I don't know what I did to my main bass. I've poured makeup into it, I've bashed it around - and we've gone in the back and cleaned it up... It sounds amazing and one of a kind at this point, but it picks up a really decent radio signal if you're anywhere near an antenna.

The whole idea is preserving the music and the art and not having us and our faces and our individual characters distract from that. That was the original idea, and now it's really become part of what Tool is. It has allowed us to really concentrate on our music and our show.

The whole thing about Tool is that it kind of feeds on itself. If it's going, it's going. If it's at a grinding halt, there's either the will to pick it up again and get it going or not. We've been through serious stages of nothing... business problems or personal problems or whatever.

It's very rare that we play a gig and we all come off and say 'That was great, I had a great time!' There's always someone that's had a bad time.
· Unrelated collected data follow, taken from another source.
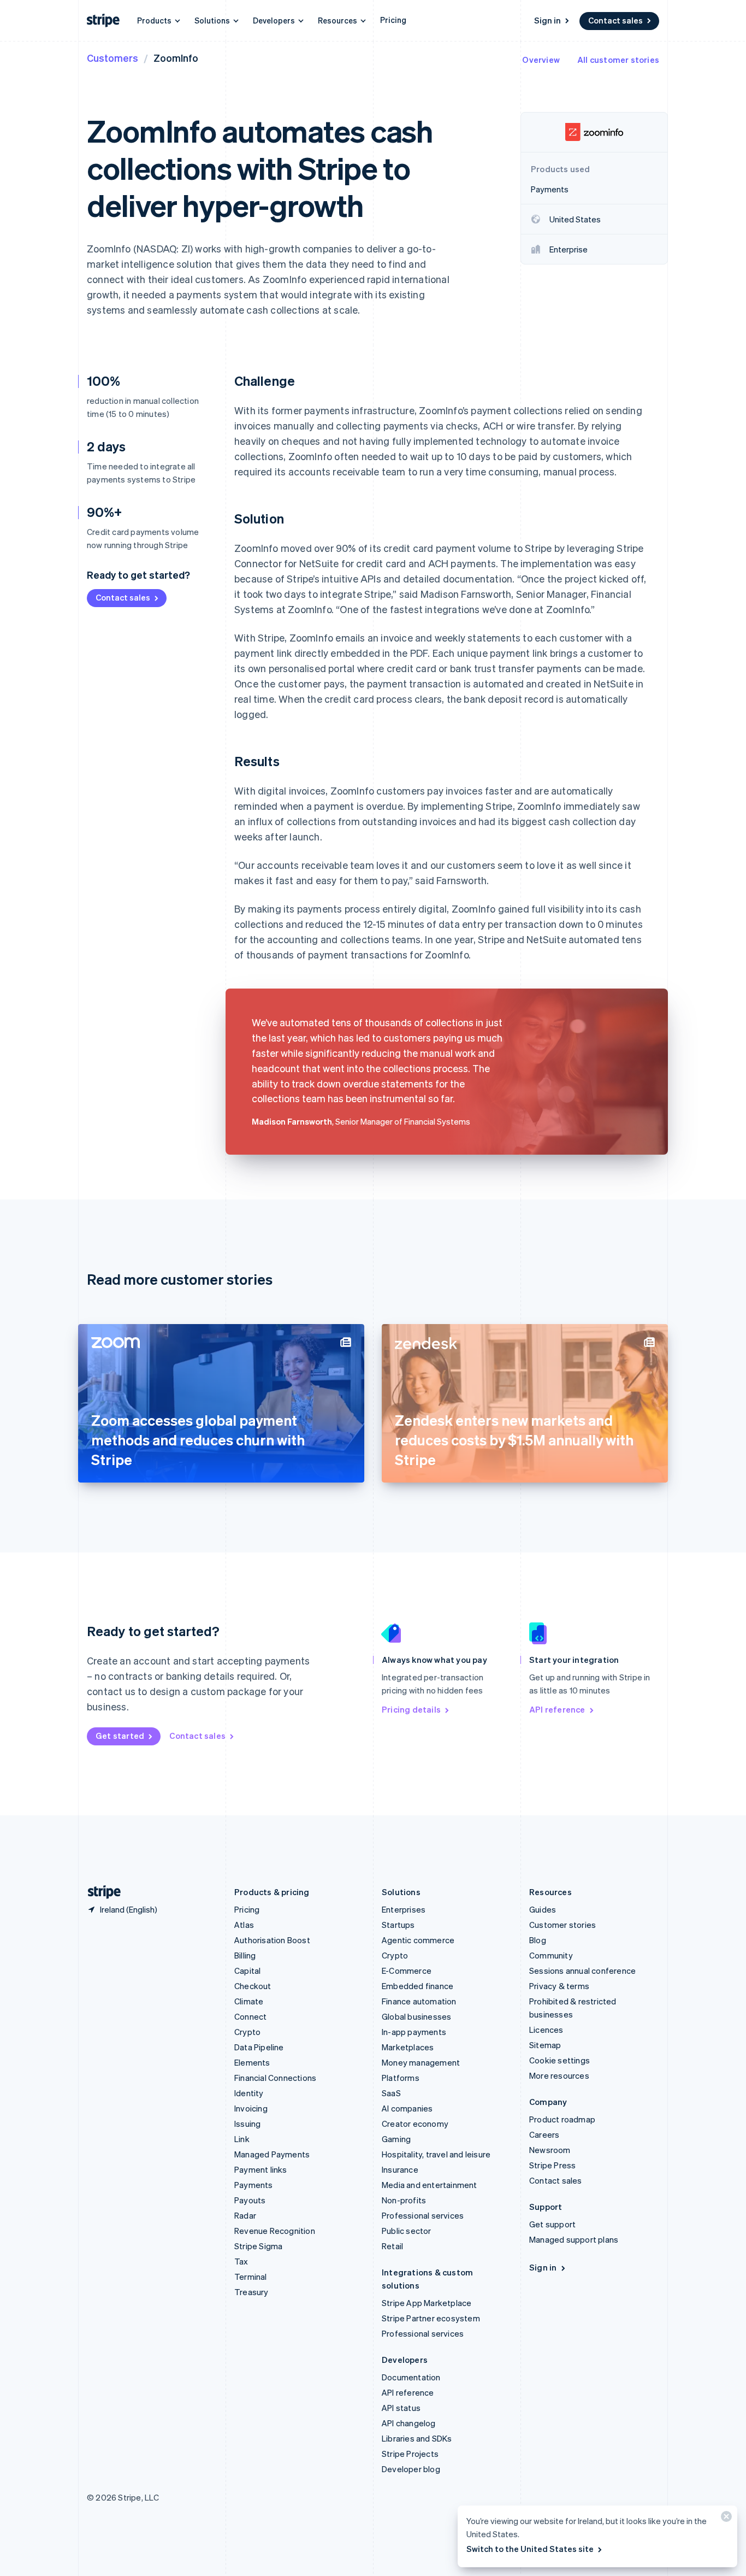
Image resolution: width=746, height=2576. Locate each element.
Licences (546, 2029)
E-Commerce (406, 1970)
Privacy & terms (559, 1985)
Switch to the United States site (530, 2548)
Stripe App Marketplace (426, 2302)
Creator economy (415, 2123)
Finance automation (419, 2001)
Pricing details (411, 1709)
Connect (250, 2016)
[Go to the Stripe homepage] (100, 1892)
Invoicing (251, 2108)
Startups (398, 1924)
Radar (245, 2215)
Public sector (406, 2230)
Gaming (396, 2138)
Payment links (260, 2169)
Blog (537, 1939)
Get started (120, 1735)
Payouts (249, 2200)
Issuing (247, 2123)
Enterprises (403, 1909)
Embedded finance (417, 1985)
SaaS (391, 2092)
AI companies (407, 2108)
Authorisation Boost (272, 1939)
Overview (541, 59)
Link (242, 2138)
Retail (392, 2245)
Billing (245, 1955)
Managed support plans (573, 2239)
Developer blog (411, 2468)
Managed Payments (272, 2154)
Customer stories (562, 1924)
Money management (421, 2062)
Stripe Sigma (258, 2245)
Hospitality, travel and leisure (436, 2154)
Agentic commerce (418, 1939)
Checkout (252, 1985)
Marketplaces (408, 2047)
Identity (249, 2092)
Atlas (244, 1924)
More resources (559, 2075)
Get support (552, 2224)
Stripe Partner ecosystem (431, 2318)
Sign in (547, 20)
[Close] (724, 2519)
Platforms (400, 2077)
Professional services (423, 2215)
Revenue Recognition (274, 2230)
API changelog (409, 2423)
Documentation (411, 2377)
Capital (247, 1970)
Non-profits (404, 2200)
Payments (253, 2184)
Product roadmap (562, 2119)
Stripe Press (552, 2165)
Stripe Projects (410, 2453)
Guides (542, 1909)
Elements (252, 2062)
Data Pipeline (259, 2047)
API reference (557, 1709)
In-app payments (414, 2031)
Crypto (247, 2031)
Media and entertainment (429, 2184)
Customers (112, 57)
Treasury (251, 2291)
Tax (241, 2261)
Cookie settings (559, 2060)
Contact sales (615, 20)
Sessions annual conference (582, 1970)
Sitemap (545, 2044)
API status (401, 2407)
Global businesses (416, 2016)
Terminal (250, 2276)
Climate (248, 2001)
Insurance (400, 2169)
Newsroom (550, 2149)
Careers (544, 2134)
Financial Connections (275, 2077)
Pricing (393, 20)
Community (551, 1955)
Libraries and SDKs (417, 2438)
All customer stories (618, 59)
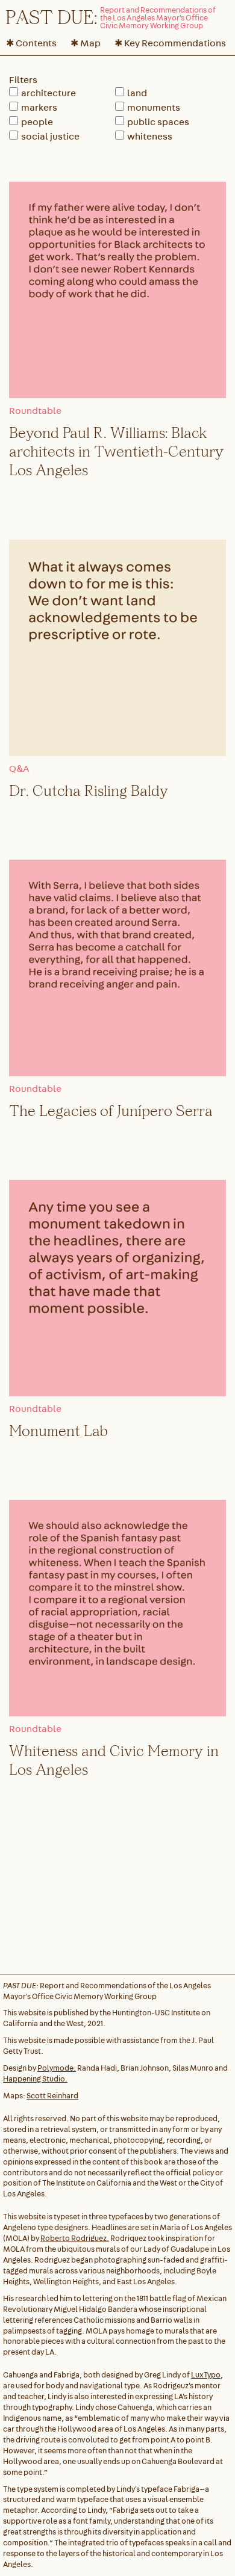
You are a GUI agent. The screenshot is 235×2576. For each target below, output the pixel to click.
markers (39, 107)
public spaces (158, 122)
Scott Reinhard (52, 2096)
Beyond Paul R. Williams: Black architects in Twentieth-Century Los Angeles (116, 451)
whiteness (149, 136)
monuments (153, 107)
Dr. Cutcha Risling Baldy (88, 790)
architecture (48, 93)
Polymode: (56, 2068)
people (37, 122)
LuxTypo (206, 2375)
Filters (23, 79)
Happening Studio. (35, 2079)
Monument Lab (58, 1430)
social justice (50, 136)
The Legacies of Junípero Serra (111, 1110)
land (137, 93)
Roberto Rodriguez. (74, 2238)
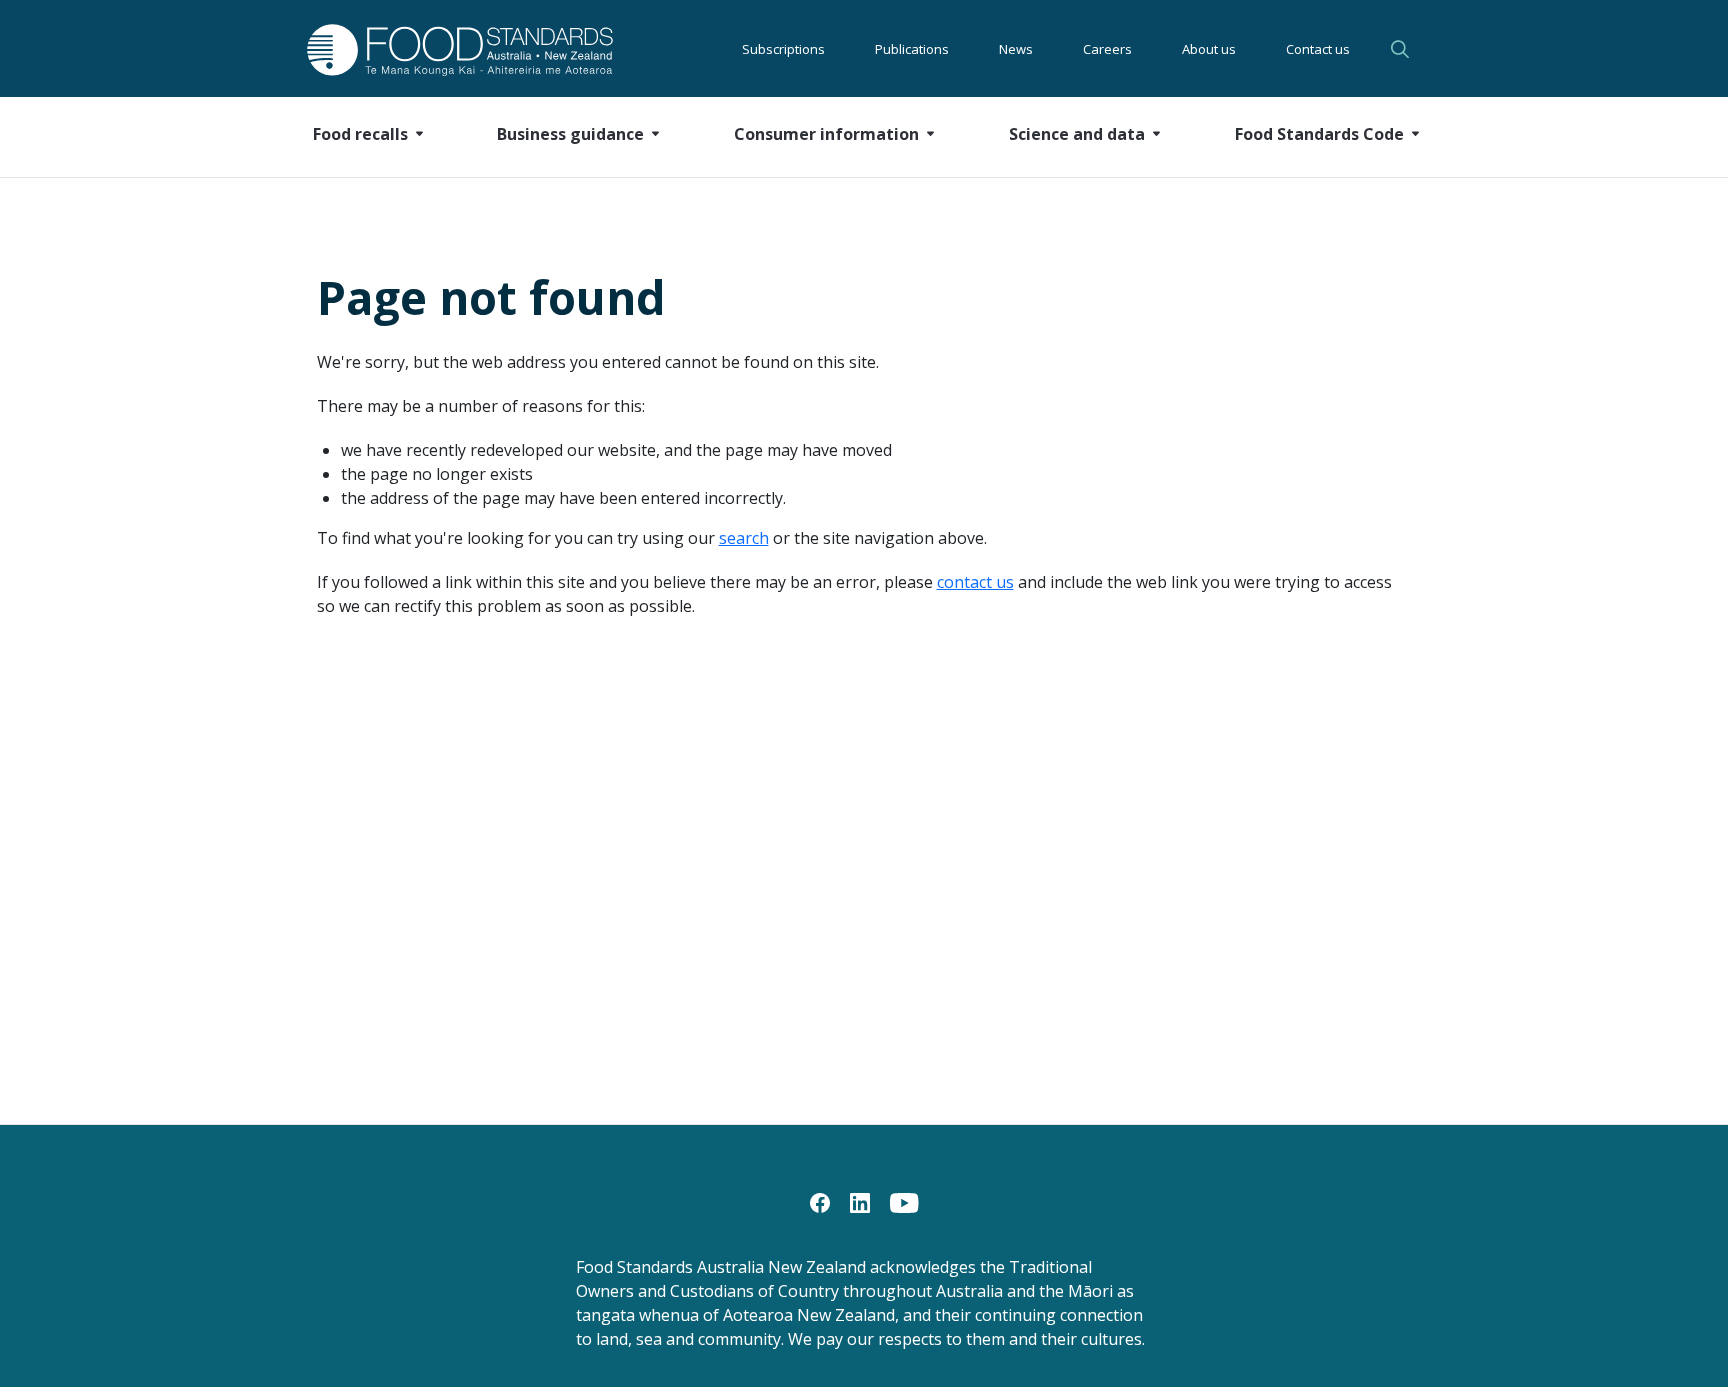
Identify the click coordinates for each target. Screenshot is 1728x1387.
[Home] (437, 49)
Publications (912, 49)
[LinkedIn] (860, 1201)
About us (1209, 49)
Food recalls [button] (360, 134)
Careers (1107, 49)
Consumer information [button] (826, 134)
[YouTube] (904, 1201)
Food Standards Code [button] (1319, 134)
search (744, 538)
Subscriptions (783, 49)
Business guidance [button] (570, 134)
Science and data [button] (1077, 134)
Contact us (1318, 49)
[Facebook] (820, 1201)
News (1016, 49)
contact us (975, 582)
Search (1403, 49)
So the goal is always to achieve the next level of performing the piece that you've written. You're looking for something that you haven't even captured on the album.

I'm still like a little kid about it, where I'm just so happy and excited that people want to come to our shows and watch us play. I still go outside the venues and take a picture of our name on the marquees. I still feel like I'm trying hard to be in a good band, I really do. And I think that's a healthy approach.